Wat is de conclusie na het lezen van dit boek? Ik wens Erik de Vlieger het allerbeste hoop dat hij weer succes krijgt met waar hij goed in is. Of dat het schrijven van boeken is, betwijfel ik. Dit boek had hij beter door een professionele schrijver kunnen laten maken. De stijl, indeling en inhoud zouden er veel beter en evenwichtiger van zijn geworden.

Als lezer heb je niet zo veel aan een autobiografie, tenzij het een schrijver betreft, of misschien een groot staatsman aan het einde van zijn of haar leven. Maar ook dan krijg je te maken met een selectief geheugen en weet je nooit zeker of het hele verhaal wordt verteld.

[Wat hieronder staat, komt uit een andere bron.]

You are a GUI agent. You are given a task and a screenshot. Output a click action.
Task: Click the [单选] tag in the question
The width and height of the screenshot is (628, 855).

De beste biografieën zijn toch het resultaat van gedegen speurwerk van een onderzoeksjournalist, die niet alleen de vrienden van de hoofdpersoon, maar ook vijanden en iedereen daartussenin heeft betrokken. Een schrijver die een zekere distantie heeft ten opzichte van zijn subject en zowel de vreugdevolle als pijnlijke kanten van iemands leven zonder pathos kan blootleggen.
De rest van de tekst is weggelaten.